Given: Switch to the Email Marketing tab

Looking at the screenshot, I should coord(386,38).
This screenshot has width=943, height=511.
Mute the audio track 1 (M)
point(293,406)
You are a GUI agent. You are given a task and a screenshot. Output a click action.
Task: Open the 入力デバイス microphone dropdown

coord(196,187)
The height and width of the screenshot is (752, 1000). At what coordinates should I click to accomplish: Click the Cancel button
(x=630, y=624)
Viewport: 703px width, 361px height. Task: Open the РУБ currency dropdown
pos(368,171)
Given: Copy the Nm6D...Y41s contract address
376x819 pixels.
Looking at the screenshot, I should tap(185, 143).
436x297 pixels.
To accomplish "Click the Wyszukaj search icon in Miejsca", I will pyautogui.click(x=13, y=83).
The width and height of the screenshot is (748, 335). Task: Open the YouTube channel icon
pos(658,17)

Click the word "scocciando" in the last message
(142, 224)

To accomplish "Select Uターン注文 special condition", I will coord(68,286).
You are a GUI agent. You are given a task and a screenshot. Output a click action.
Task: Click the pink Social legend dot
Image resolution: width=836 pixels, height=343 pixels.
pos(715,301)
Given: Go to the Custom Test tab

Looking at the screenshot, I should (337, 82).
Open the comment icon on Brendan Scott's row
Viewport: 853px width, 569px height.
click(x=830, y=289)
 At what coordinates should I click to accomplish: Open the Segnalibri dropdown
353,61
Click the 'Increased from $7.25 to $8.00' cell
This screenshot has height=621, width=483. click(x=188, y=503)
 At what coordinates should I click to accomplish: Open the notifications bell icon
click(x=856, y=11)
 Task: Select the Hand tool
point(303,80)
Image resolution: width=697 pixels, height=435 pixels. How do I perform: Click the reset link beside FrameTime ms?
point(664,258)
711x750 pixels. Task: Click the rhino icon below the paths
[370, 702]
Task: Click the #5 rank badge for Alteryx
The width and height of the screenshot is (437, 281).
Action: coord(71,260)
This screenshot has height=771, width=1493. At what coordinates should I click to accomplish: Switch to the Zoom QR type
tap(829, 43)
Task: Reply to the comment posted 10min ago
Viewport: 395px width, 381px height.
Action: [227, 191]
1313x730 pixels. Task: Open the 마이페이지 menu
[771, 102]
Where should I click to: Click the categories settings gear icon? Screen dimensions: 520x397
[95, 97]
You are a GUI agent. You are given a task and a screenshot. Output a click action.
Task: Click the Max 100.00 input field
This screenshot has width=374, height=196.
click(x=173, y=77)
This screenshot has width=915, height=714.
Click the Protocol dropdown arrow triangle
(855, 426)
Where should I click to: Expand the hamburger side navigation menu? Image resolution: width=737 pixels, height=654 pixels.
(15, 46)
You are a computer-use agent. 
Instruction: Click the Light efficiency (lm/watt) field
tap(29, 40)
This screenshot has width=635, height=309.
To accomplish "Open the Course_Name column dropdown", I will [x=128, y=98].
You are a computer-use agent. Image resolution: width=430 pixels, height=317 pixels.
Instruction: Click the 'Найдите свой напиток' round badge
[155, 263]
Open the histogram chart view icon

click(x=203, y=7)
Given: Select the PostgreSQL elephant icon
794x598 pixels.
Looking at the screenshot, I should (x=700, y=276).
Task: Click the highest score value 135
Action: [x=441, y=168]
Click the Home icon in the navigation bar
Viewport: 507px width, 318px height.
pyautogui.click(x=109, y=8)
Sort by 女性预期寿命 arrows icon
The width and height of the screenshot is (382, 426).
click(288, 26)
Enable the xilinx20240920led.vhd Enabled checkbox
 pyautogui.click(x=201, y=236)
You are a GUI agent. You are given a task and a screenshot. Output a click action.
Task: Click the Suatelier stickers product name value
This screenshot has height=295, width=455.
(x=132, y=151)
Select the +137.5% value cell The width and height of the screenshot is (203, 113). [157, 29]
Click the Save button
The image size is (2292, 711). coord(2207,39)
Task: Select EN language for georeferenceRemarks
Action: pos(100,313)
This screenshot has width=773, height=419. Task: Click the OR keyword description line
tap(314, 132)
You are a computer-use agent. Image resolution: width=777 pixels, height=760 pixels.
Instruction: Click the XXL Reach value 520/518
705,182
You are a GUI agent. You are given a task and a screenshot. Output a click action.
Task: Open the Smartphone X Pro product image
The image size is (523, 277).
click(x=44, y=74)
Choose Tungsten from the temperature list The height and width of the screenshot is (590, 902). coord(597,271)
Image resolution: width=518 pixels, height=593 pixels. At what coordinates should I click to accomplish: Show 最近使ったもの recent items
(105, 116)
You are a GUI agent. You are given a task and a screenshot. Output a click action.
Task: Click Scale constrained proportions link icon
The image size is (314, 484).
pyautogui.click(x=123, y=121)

WHAT IS EXPECTED ▸ Please repeat the records so that each one reads exactly as it does above.

COMPLETED TASK ▸
Given: Switch to the Email Marketing tab

Looking at the screenshot, I should coord(386,38).
This screenshot has width=943, height=511.
Mute the audio track 1 (M)
point(293,406)
You are a GUI agent. You are given a task and a screenshot. Output a click action.
Task: Open the 入力デバイス microphone dropdown

coord(196,187)
The height and width of the screenshot is (752, 1000). At what coordinates should I click to accomplish: Click the Cancel button
(x=630, y=624)
Viewport: 703px width, 361px height. Task: Open the РУБ currency dropdown
pos(368,171)
Given: Copy the Nm6D...Y41s contract address
376x819 pixels.
Looking at the screenshot, I should tap(185, 143).
436x297 pixels.
To accomplish "Click the Wyszukaj search icon in Miejsca", I will pyautogui.click(x=13, y=83).
The width and height of the screenshot is (748, 335). Task: Open the YouTube channel icon
pos(658,17)

Click the word "scocciando" in the last message
(142, 224)

To accomplish "Select Uターン注文 special condition", I will coord(68,286).
You are a GUI agent. You are given a task and a screenshot. Output a click action.
Task: Click the pink Social legend dot
Image resolution: width=836 pixels, height=343 pixels.
pos(715,301)
Given: Go to the Custom Test tab

Looking at the screenshot, I should (337, 82).
Open the comment icon on Brendan Scott's row
Viewport: 853px width, 569px height.
click(x=830, y=289)
 At what coordinates should I click to accomplish: Open the Segnalibri dropdown
353,61
Click the 'Increased from $7.25 to $8.00' cell
This screenshot has height=621, width=483. click(x=188, y=503)
 At what coordinates should I click to accomplish: Open the notifications bell icon
click(x=856, y=11)
 Task: Select the Hand tool
point(303,80)
Image resolution: width=697 pixels, height=435 pixels. How do I perform: Click the reset link beside FrameTime ms?
point(664,258)
711x750 pixels. Task: Click the rhino icon below the paths
[370, 702]
Task: Click the #5 rank badge for Alteryx
The width and height of the screenshot is (437, 281).
Action: coord(71,260)
This screenshot has height=771, width=1493. At what coordinates should I click to accomplish: Switch to the Zoom QR type
tap(829, 43)
Task: Reply to the comment posted 10min ago
Viewport: 395px width, 381px height.
Action: [227, 191]
1313x730 pixels. Task: Open the 마이페이지 menu
[771, 102]
Where should I click to: Click the categories settings gear icon? Screen dimensions: 520x397
[95, 97]
You are a GUI agent. You are given a task and a screenshot. Output a click action.
Task: Click the Max 100.00 input field
This screenshot has width=374, height=196.
click(x=173, y=77)
This screenshot has width=915, height=714.
Click the Protocol dropdown arrow triangle
(855, 426)
Where should I click to: Expand the hamburger side navigation menu? Image resolution: width=737 pixels, height=654 pixels.
(15, 46)
You are a computer-use agent. 
Instruction: Click the Light efficiency (lm/watt) field
tap(29, 40)
This screenshot has width=635, height=309.
To accomplish "Open the Course_Name column dropdown", I will [x=128, y=98].
You are a computer-use agent. Image resolution: width=430 pixels, height=317 pixels.
Instruction: Click the 'Найдите свой напиток' round badge
[155, 263]
Open the histogram chart view icon

click(x=203, y=7)
Given: Select the PostgreSQL elephant icon
794x598 pixels.
Looking at the screenshot, I should (x=700, y=276).
Task: Click the highest score value 135
Action: [x=441, y=168]
Click the Home icon in the navigation bar
Viewport: 507px width, 318px height.
pyautogui.click(x=109, y=8)
Sort by 女性预期寿命 arrows icon
The width and height of the screenshot is (382, 426).
click(288, 26)
Enable the xilinx20240920led.vhd Enabled checkbox
 pyautogui.click(x=201, y=236)
You are a GUI agent. You are given a task and a screenshot. Output a click action.
Task: Click the Suatelier stickers product name value
This screenshot has height=295, width=455.
(x=132, y=151)
Select the +137.5% value cell The width and height of the screenshot is (203, 113). [157, 29]
Click the Save button
The image size is (2292, 711). coord(2207,39)
Task: Select EN language for georeferenceRemarks
Action: pos(100,313)
This screenshot has width=773, height=419. Task: Click the OR keyword description line
tap(314, 132)
You are a computer-use agent. Image resolution: width=777 pixels, height=760 pixels.
Instruction: Click the XXL Reach value 520/518
705,182
You are a GUI agent. You are given a task and a screenshot. Output a click action.
Task: Open the Smartphone X Pro product image
The image size is (523, 277).
click(x=44, y=74)
Choose Tungsten from the temperature list The height and width of the screenshot is (590, 902). coord(597,271)
Image resolution: width=518 pixels, height=593 pixels. At what coordinates should I click to accomplish: Show 最近使ったもの recent items
(105, 116)
You are a GUI agent. You are given a task and a screenshot. Output a click action.
Task: Click Scale constrained proportions link icon
The image size is (314, 484).
pyautogui.click(x=123, y=121)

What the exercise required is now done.